◆ Task brief
Your response should consist of the data that follows, repeated in full without alteration.

Collected data entries
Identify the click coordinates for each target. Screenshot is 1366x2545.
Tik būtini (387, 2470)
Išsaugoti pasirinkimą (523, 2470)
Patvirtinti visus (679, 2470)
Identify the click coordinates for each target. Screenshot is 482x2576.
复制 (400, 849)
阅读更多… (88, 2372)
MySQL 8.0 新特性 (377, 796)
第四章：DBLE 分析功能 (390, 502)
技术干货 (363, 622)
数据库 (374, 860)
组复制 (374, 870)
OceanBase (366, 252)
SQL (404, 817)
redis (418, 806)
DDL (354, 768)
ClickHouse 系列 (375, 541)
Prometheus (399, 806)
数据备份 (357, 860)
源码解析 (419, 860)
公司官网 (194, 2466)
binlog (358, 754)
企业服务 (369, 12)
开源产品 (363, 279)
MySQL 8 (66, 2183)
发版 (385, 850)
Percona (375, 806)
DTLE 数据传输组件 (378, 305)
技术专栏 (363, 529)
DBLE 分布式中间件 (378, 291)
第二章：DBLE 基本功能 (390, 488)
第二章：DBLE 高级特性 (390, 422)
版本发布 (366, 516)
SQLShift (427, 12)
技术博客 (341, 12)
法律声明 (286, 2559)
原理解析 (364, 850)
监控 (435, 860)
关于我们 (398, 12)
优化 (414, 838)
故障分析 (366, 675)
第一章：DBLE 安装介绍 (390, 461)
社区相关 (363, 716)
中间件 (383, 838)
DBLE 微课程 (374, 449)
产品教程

◆ Final answer
Identify the click coordinates for each target. Screenshot is 1366x2545.
Tik būtini (387, 2470)
Išsaugoti pasirinkimą (523, 2470)
Patvirtinti visus (679, 2470)
Identify the click coordinates for each target. Screenshot is 482x2576.
复制 (400, 849)
阅读更多… (88, 2372)
MySQL 8.0 新特性 (377, 796)
第四章：DBLE 分析功能 (390, 502)
技术干货 (363, 622)
数据库 (374, 860)
组复制 (374, 870)
OceanBase (366, 252)
SQL (404, 817)
redis (418, 806)
DDL (354, 768)
ClickHouse 系列 (375, 541)
Prometheus (399, 806)
数据备份 (357, 860)
源码解析 (419, 860)
公司官网 (194, 2466)
binlog (358, 754)
企业服务 (369, 12)
开源产品 (363, 279)
MySQL 8 (66, 2183)
发版 (385, 850)
Percona (375, 806)
DTLE 数据传输组件 (378, 305)
技术专栏 (363, 529)
DBLE 分布式中间件 (378, 291)
第二章：DBLE 基本功能 (390, 488)
第二章：DBLE 高级特性 (390, 422)
版本发布 (366, 516)
SQLShift (427, 12)
技术博客 (341, 12)
法律声明 (286, 2559)
原理解析 (364, 850)
监控 (435, 860)
关于我们 (398, 12)
优化 (414, 838)
故障分析 (366, 675)
第一章：DBLE 安装介绍 (390, 461)
社区相关 (363, 716)
中间件 (383, 838)
DBLE 微课程 (374, 449)
产品教程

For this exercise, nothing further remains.